┌──

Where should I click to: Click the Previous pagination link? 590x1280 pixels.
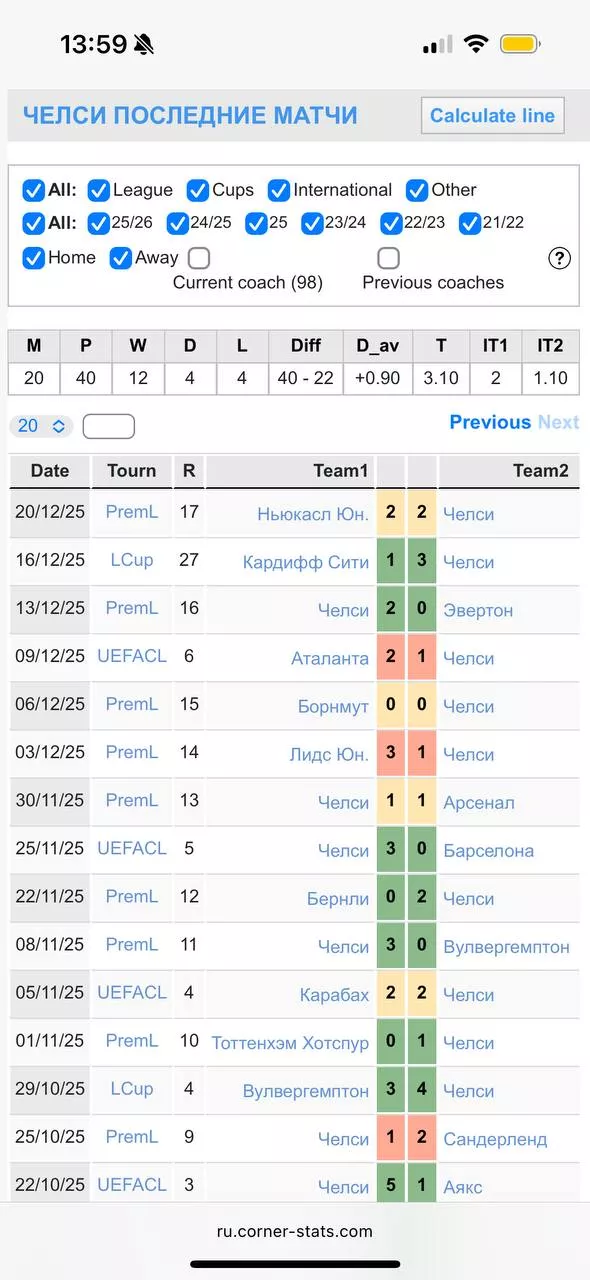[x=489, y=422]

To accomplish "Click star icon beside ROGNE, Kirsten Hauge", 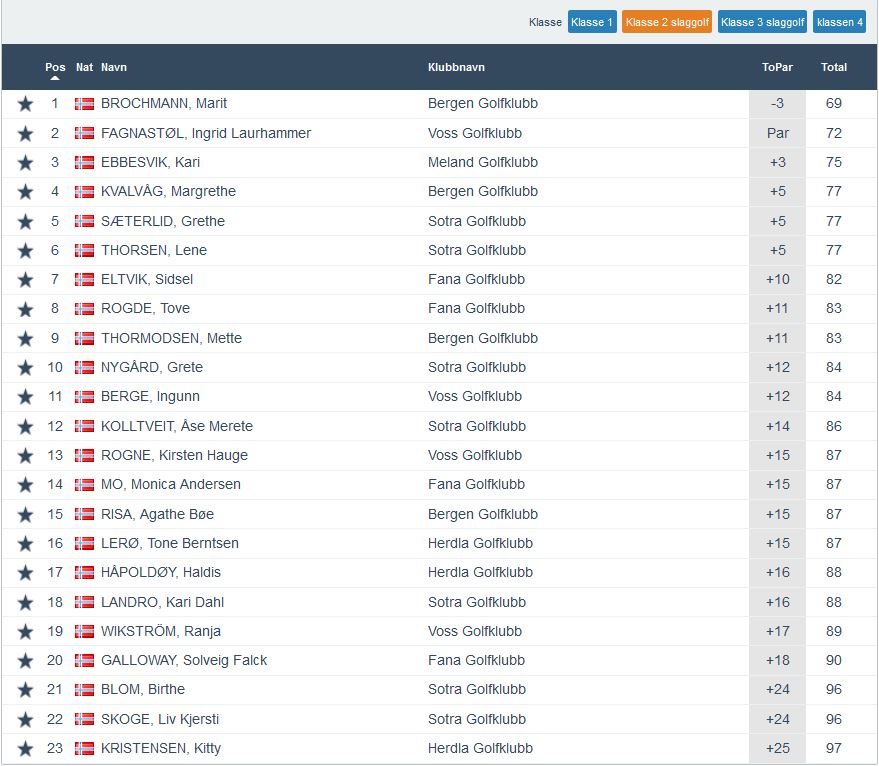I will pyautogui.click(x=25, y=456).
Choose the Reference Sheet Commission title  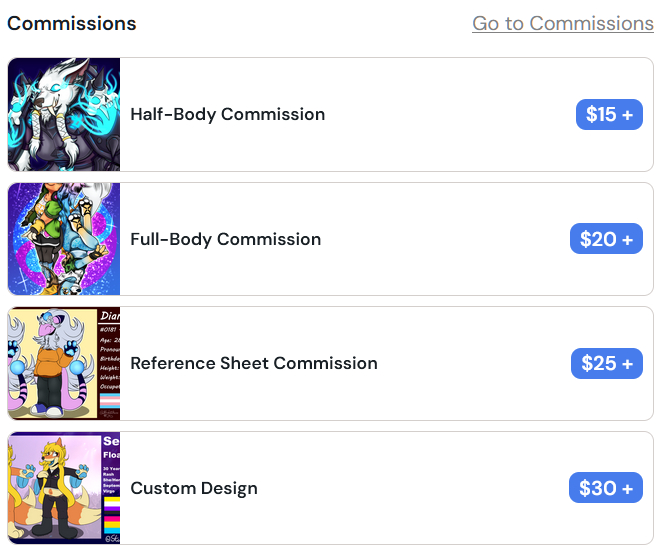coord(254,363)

└──
┌──

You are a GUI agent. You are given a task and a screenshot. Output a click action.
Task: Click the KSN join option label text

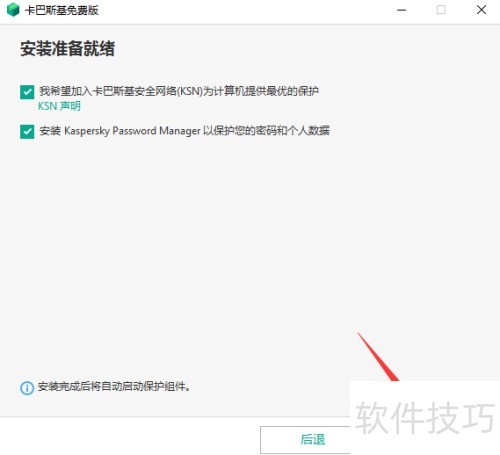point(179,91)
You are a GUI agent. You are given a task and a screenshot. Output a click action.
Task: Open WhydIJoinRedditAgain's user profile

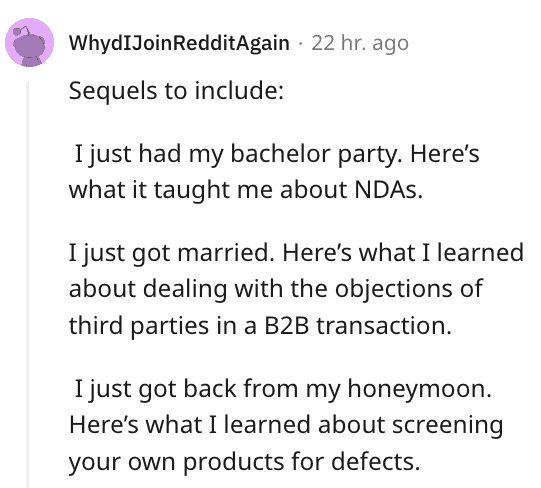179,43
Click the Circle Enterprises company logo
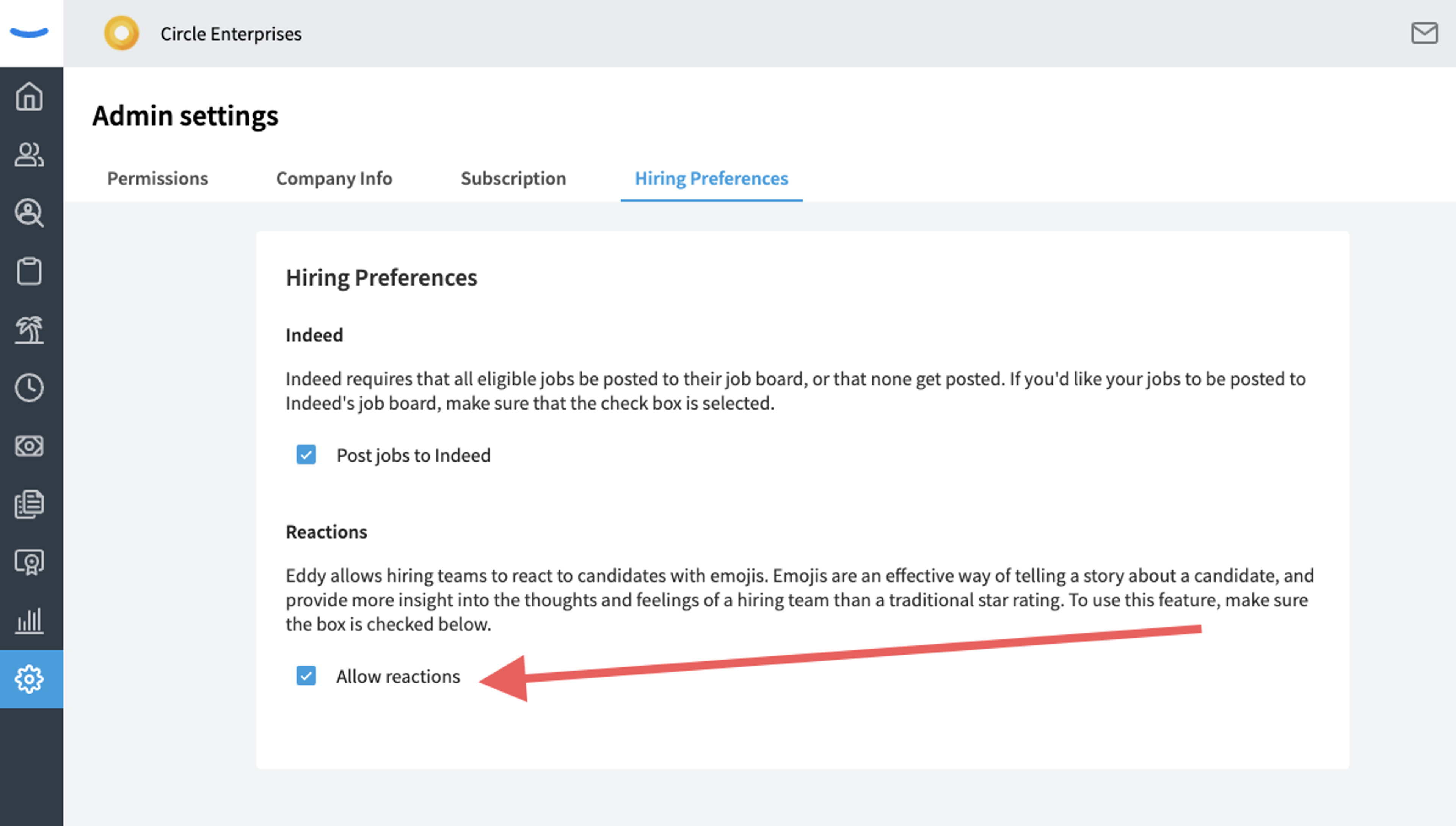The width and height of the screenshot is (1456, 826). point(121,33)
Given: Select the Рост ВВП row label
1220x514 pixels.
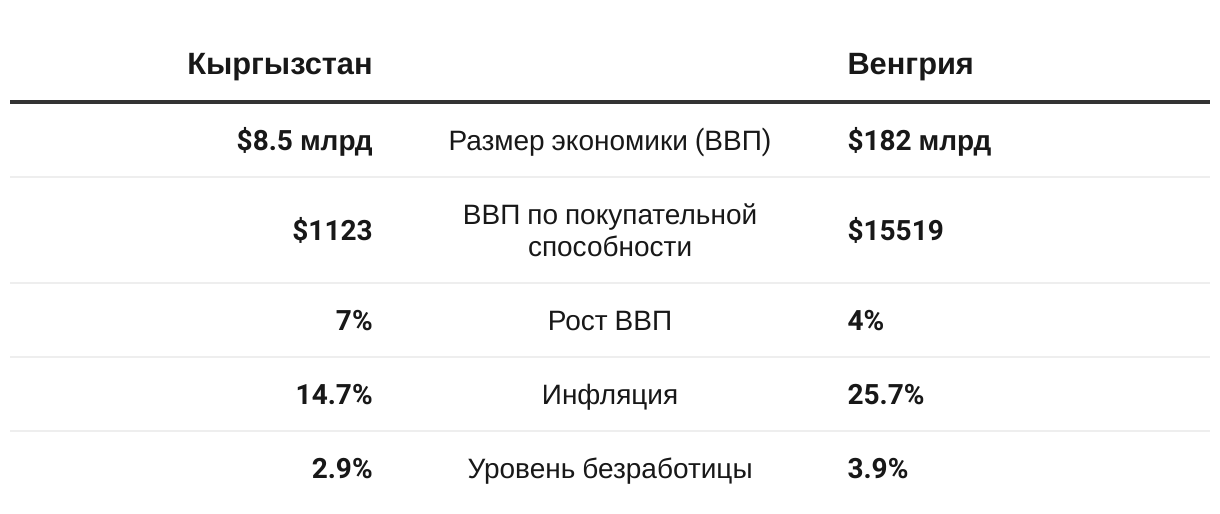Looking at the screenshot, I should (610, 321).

└──
┌──

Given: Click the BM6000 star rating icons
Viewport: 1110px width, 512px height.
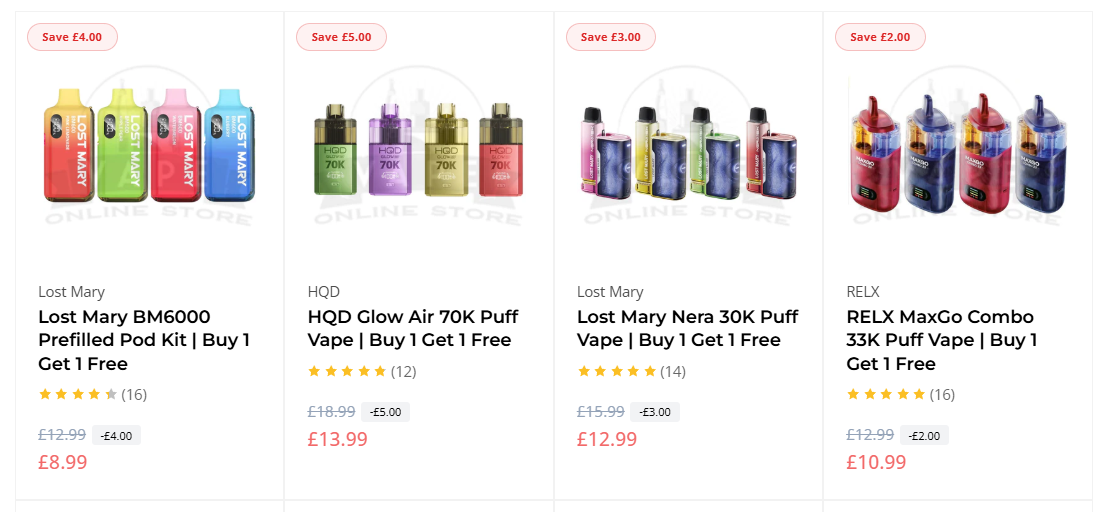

└──

- Task requirements
Beginning with the line containing "Given: Click the BM6000 star rating icons" in the material above, copy every line exactly until you have copied the line containing "Viewport: 1110px width, 512px height.".

- Answer below
Given: Click the BM6000 star rating icons
Viewport: 1110px width, 512px height.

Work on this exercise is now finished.